Au pied du mur sans porte

22 janvier 2011 § Poster un commentaire

L’Echangeur à Bagnolet accueille pour quelques jours encore un spectacle écrit et mis en scène par Lazare, Au pied du mur sans porte : un jeune garçon des banlieues se fraie un chemin dans la vie entre sa mère, l’école et les autres. Drôlerie et trouvailles parsèment un théâtre un peu décevant.

C’est une salle comble et plutôt enthousiaste qui applaudit les comédiens : ils portent avec élégance et efficacité l’histoire d’un petit garçon qui a du « retard de l’école », comme le répète sa mère, une femme de ménage peu à peu dépassée par les évènements, qui grandit dans une classe et échoue dans une cave, entre les drogués et les prostitués. Tout au long de son apprentissage, son jumeau mort avant d’être né l’accompagne, tel un double fantomatique (magnifique Claude Merlin). Autour de lui évoluent maîtresse et directrice d’école (jouée par un homme, Yohann Pisiou), petite soeur fatiguée, dealer du quartier, et musiciens improvisateurs (Benjamin Colin et Frank Williams).

Ce théâtre d’objets est étonnant de trouvailles : ombres et lumières y jouent un rôle significatif, des peintures amenées avec fluidité viennent appuyer la trame, la musique ponctue le tout avec justesse, mais c’est surtout le travail des corps qui accroche l’attention. On s’agrippe, on se retourne, on se fouille, on se lèche, on se montre et on se cache sans jamais tomber dans le « préparé » ni le vulgaire. La prostituée à demi nue apparaît dans l’ombre, le jambon tentateur (incroyable trouvaille !) est incarné par un comédien enfermé dans une mini robe rouge… Le tapageur est suggéré avec finesse et humour. Le rythme auquel est conduit la pièce est impressionnant : jamais de temps morts ni d’essoufflement, les plus vieux dansent un rock endiablé, les plus jeunes incarnent avec intensité le drame familial.

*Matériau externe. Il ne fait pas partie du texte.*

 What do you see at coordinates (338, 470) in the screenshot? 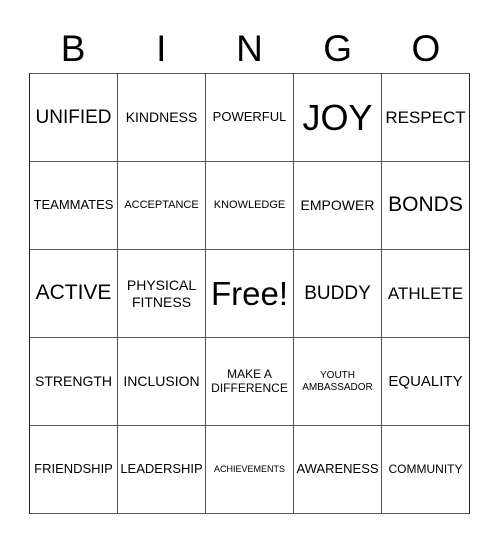
I see `bingo-cell: AWARENESS` at bounding box center [338, 470].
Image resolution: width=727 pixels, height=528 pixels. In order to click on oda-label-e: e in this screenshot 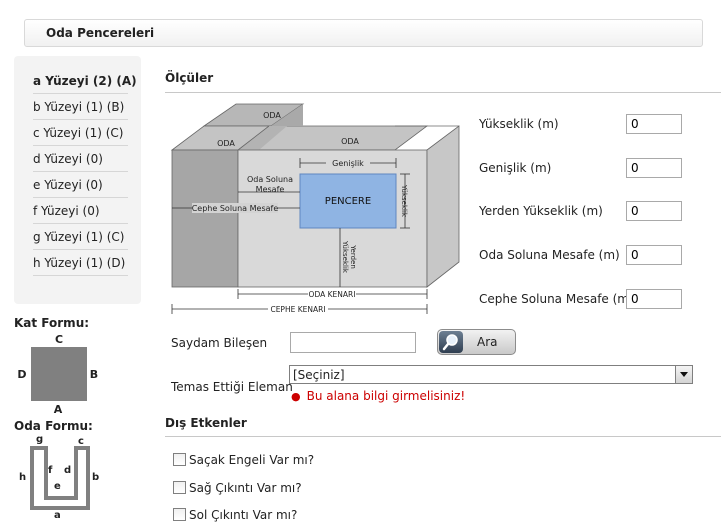, I will do `click(58, 486)`.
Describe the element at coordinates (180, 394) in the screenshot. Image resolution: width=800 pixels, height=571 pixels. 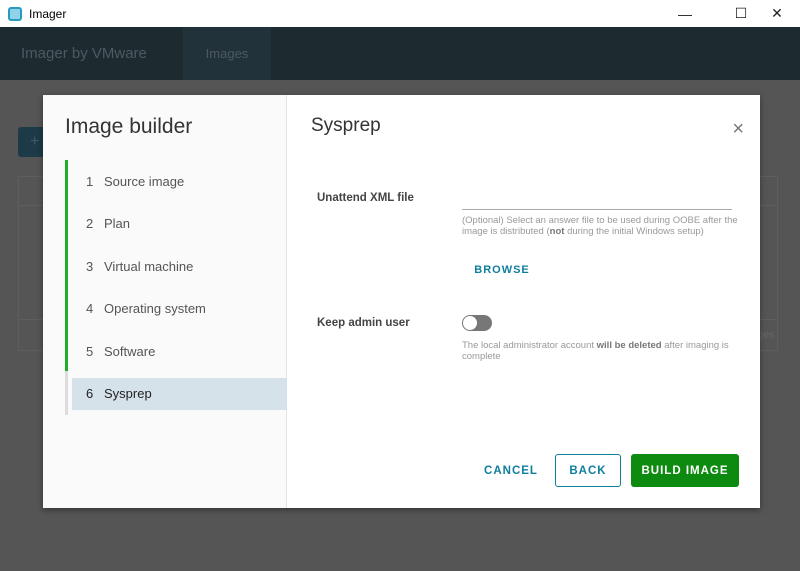
I see `step-sysprep: 6 Sysprep` at that location.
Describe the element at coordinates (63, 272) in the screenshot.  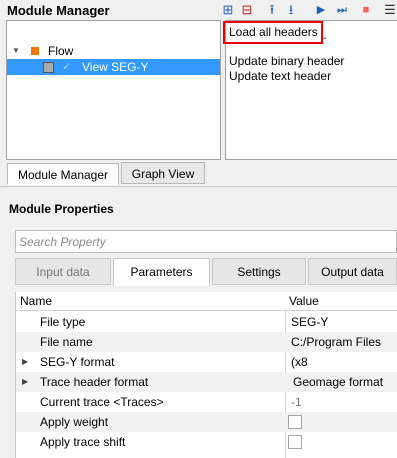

Difficile malgré tout de savoir où l’on veut en venir. L’évocation poétique de la vie dans les banlieues (lesquelles ? où ça ?) semble effleurer une souffrance réelle mais lointaine. De passages merveilleux où la figure du double apporte une belle épaisseur dramaturgique, on passe à des scènes de flics et de zone qui ont du mal à traduire une errance que l’on devine, pourtant.